**Work request**. Transcribe the line holding "The width and" together with every line after it, through the end of the records, exactly and with no pictures.

[Stored data entries]
>>
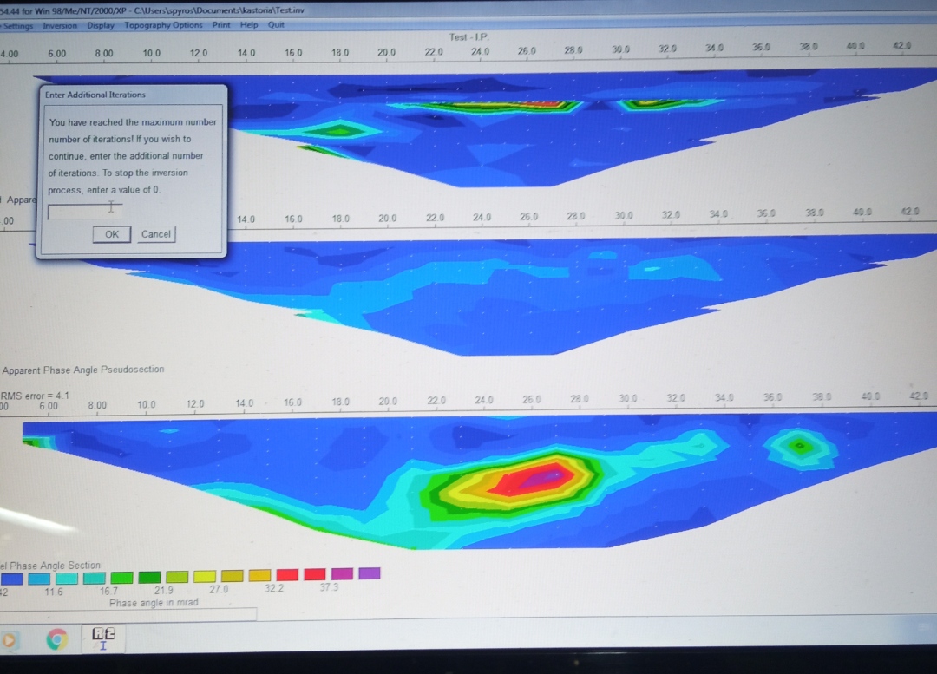Click the dark blue legend swatch
This screenshot has height=674, width=937.
pos(11,577)
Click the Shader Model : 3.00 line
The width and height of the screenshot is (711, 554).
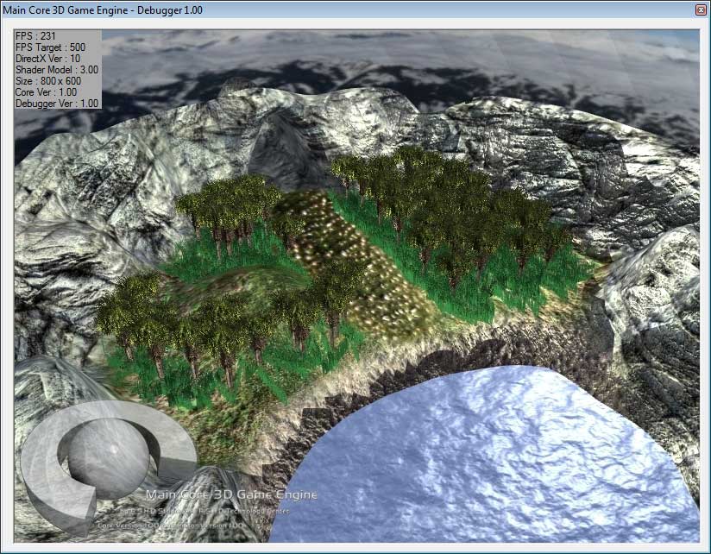pos(57,69)
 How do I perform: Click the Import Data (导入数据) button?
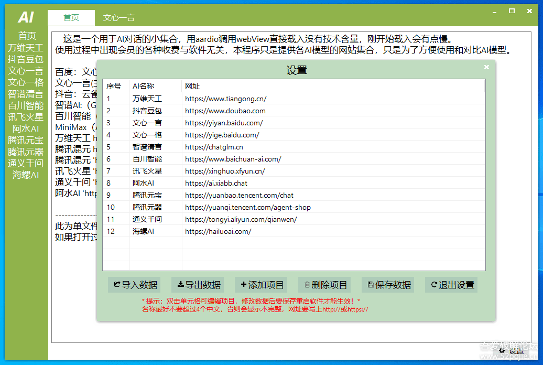[x=135, y=285]
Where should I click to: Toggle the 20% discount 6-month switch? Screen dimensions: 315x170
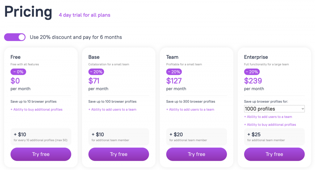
<<
**Response to the task**.
The width and height of the screenshot is (711, 554).
pos(57,69)
 How do I perform: Click the Import Data (导入数据) button?
[x=135, y=285]
Where should I click to: Toggle the 20% discount 6-month switch? Screen dimensions: 315x170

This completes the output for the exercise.